I decided to try and replace the string "Opera 7.5" with something else, just to see if they actually block *due* to the reason that there's something appended to the string. I tried this:

% wget --user-agent "Mozilla/4.0 (compatible; MSIE 6.0; Windows NT 5.1) Bogus 1.0" \
            http://www.msnbc.msn.com/id/6260506/
--09:10:34--  http://www.msnbc.msn.com/id/6260506/
           => `index.html'

Resolving www.msnbc.msn.com... 207.46.245.32, 207.46.150.52, 207.46.150.51, ...
Connecting to www.msnbc.msn.com[207.46.245.32]:80... connected.
HTTP request sent, awaiting response... 200 OK
Length: 41,186 [text/html]

100%[==================================================>] 41,186        63.47K/s             

09:10:35 (63.37 KB/s) - `index.html' saved [41186/41186]
          

Very surprising. Even tried replacing 'Bogus 1.0' with many other strings. Worked too. So *apparently* they are blocking out Opera, and they must be aware of it. They've taken time to do it. The proof lies in that if you replace Bogus with Opera and you get redirected to a page saying 'this page is non-existent'.

Talkshow-hosts works, though.

As tried before in the previously referenced article by Haakon, I tried replacing the word 'Opera', with 'Oprah'. The user-agent string remains exactly the same as the one that got blocked, *only* with the word 'Opera' replaced with 'Oprah'. Guess what. We got the page we were looking for. Also, 'Letterman 5.0' and 'JayLeno 10.5' works.

Not reference based either.

I know some of you might be thinking that this has something to do with the Referer:-header when requesting the page with wget. Allthough, that doesn't explain why identifying as IE in the wget works. So it's not referer-related either.

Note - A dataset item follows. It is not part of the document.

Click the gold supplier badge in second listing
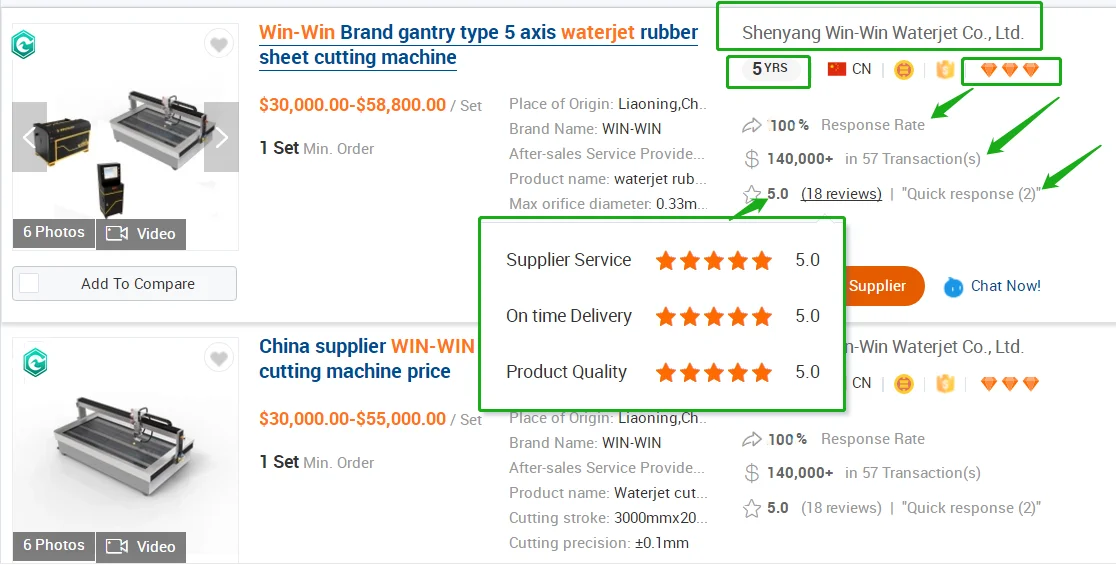Image resolution: width=1116 pixels, height=565 pixels. [904, 383]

Does Opera render the page wrong?

In a last attempt to justify this for Microsoft, I desperately made a local mirror the page and tried to render it within Opera. There might be a reason for Microsoft to do this, such as "protect" users from viewing the page in Opera if Opera didn't render the page correctly. This is the result:

Internet Explorers rendering
Rendering of MSNBC.com in Internet Exporer 6.0.

Opera 7.6's rendering
Rendering of MSNBC.com in Opera 7.60.

The difference? Some images are lacking (due to wget-issues), and some placements are different. Does it render the page virtually unreadable? Definitely not.

Why would Microsoft be doing this?

A possible answer could be that these browsers are competitive browsers, and they block out the users because of that. It is doubtful, though. Since the last publicity stunt, I doubt that they want to go through more of those. Another possible answer could be that this is a precaution because the browser lacks capacity to either render or give the end user the capabilities that are meant to be in the website. This would explain why they also seem to refuse lynx, links and konqueror. Also, the reason could simply be that they forgot to remove this from their code base. You probably expect me to state some profound and noble reason why they could do this now. Unfortunately, I can't think of any. I have tried not to force any conclusion on the reader in this article. You decide what you think.